Márcia Batista Ramos

 El poeta yemení Abdulaziz Al-Maqaleh, deja a través de su poesía, importante testimonio de la agonía en que vive su pueblo:

Poema 47 del libro de Sanaa

El espíritu de esta ciudad flota

Sobre el agua de los años.

No la despiertes, déjala gemir mientras sus hijos se ahogan.

No enciendas sus pálidos callejones,

Que las calles aún están mojadas

Con la dulce sangre de los mártires

Que murieron por su patria,

Y pasaron las páginas de la vida demasiado pronto

Que duerma para olvidar

Que duerma para recordar

No rasques con palabras

La tumba ella ha erigido

para su dolor.

Encima gimen cadáveres

Debajo se pierden.”[i]

En un mundo donde los intereses económicos gobiernan, no es de extrañarse que maten a más de 380 mil personas en la guerra de Yemen y la comunidad internacional guarde silencio. Además, de mandar, con discreción, muchas armas para que sigan matando al pueblo que ya no tiene a qué aferrarse, solo les queda su Dios, Allah.

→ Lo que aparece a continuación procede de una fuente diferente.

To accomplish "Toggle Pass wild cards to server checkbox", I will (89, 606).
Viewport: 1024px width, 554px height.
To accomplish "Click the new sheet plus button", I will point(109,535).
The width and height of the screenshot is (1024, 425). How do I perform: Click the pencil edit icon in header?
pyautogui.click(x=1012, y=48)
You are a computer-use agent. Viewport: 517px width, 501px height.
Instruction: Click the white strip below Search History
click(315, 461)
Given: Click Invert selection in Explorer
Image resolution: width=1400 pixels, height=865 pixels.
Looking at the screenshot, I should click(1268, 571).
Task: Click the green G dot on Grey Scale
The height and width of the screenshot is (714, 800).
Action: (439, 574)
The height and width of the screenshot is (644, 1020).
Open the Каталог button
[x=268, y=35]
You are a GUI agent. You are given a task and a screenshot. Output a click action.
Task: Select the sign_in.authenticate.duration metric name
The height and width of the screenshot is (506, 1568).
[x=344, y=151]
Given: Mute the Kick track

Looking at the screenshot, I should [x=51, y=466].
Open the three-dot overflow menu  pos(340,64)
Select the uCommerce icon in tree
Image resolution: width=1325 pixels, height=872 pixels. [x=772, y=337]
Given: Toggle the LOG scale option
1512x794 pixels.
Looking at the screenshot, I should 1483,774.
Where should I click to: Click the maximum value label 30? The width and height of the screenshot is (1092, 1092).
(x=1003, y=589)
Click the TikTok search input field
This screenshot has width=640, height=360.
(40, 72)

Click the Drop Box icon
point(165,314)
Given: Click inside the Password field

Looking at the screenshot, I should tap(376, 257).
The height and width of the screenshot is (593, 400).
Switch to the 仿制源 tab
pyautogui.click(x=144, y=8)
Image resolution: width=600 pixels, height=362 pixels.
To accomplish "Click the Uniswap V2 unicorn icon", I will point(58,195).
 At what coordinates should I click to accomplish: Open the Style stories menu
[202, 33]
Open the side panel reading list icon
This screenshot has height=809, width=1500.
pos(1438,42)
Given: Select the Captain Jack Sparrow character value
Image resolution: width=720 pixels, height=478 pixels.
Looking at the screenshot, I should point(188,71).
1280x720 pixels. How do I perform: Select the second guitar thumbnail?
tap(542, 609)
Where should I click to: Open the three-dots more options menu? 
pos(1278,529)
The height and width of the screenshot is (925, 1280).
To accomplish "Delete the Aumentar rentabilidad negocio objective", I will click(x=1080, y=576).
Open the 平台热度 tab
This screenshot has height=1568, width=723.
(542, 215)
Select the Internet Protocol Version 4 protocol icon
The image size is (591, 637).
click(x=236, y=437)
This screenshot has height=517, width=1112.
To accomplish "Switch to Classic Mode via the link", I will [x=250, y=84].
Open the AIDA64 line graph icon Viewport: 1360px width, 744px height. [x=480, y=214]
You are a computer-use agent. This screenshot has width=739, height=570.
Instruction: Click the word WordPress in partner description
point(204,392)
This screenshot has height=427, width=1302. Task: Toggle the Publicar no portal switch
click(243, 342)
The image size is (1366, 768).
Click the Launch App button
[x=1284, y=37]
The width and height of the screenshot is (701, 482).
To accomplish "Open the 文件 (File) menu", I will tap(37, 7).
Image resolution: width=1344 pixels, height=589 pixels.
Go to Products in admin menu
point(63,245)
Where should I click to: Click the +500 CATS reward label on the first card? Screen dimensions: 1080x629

La Oficina de Información Diplomática del Ministerio de Asuntos Exteriores de la Unión Europea y Cooperación dice del conflicto: Tras la elección como presidente de Abdurrabo Mansur Hadi en febrero de 2012, el país entró en una nueva fase política marcada por la inestabilidad. Ésta se acentuaría a partir de septiembre de 2014, cuando la milicia hucí con base en el norte, tomó la capital Sana´a, forzando al gobierno legítimo a dejar la capital. Esa situación dio lugar a la solicitud formal de ayuda militar por parte del Gobierno del presidente Abdurrabo Mansur Hadi a los países del CCG, en marzo de 2015. En apoyo al Gobierno internacionalmente reconocido Arabia Saudí y EAU lideraron la creación de una “Coalición internacional para restaurar la legitimidad en Yemen”. La República Islámica de Irán ha hecho público su apoyo a las milicias hucíes. Desde 2015 el conflicto en Yemen ha tenido graves consecuencias sobre la población civil debido a la significativa crisis humanitaria que ha tenido lugar en el país[ii].

Arabia Saudí conjuntamente con EUA apoyan a un bando e Irán apoya al otro bando, mientras el pueblo yemení muere como hormigas; algunas ciudades están en escombros y el hambre campea. Unicef y otros organismos internacionales publican cifras espeluznantes: más de 23 millones de personas, o cerca del 72% de la población yemení, necesita ayuda humanitaria vital. Esto incluye a 12,9 millones de niños, o lo que es lo mismo, casi el 80% de la población infantil del país. En otras palabras, cuatro de cada cinco menores de edad[iii].

El planeta está plagado de injusticias, son muchas las guerras en pleno siglo XXI. No existe moral. Es poca la vergüenza de los poderosos, sumada a su escaso sentido de humanidad. Por eso infligen dolor y sufrimiento a miles de criaturas que nacen y mueren en medio del horror de la guerra.

La pluma del poeta Abdulaziz Al-Maqaleh registra el padecimiento de sus compatriotas, mientras espera su turno para encontrarse con Allah, su Dios, en el paraíso:

Por todos los medios

Es dormir, no murió.

Saldrá de su sueño

(después de un año)

Os digo, después de veinte años

Y lavará sus pies en la sangre de los reyes,

Bailará hasta la mañana

Y hasta la tarde

Arrancará los dientes y las uñas de su verdugo

Sin alegría maliciosa sin desesperación

el Sueño la dejará

Cuando sus buenos hijos emerjan de su sueño.

Las niñas de todos los ojos

¿Tus ojos se llenaron de miedo?

¿No te preocupan los ataúdes?

¿No se han roto las nubes del sueño y los espejos del

sueño en los bordes de las pesadillas?

Alguien dijo que el canibalismo en la sociedad occidental produce una mezcla de nausea y curiosidad. A mí, en particular, me causa mucha nausea, que provoca vómito por saber de los ricos saudíes e iraníes devorando al famélico pueblo yemení.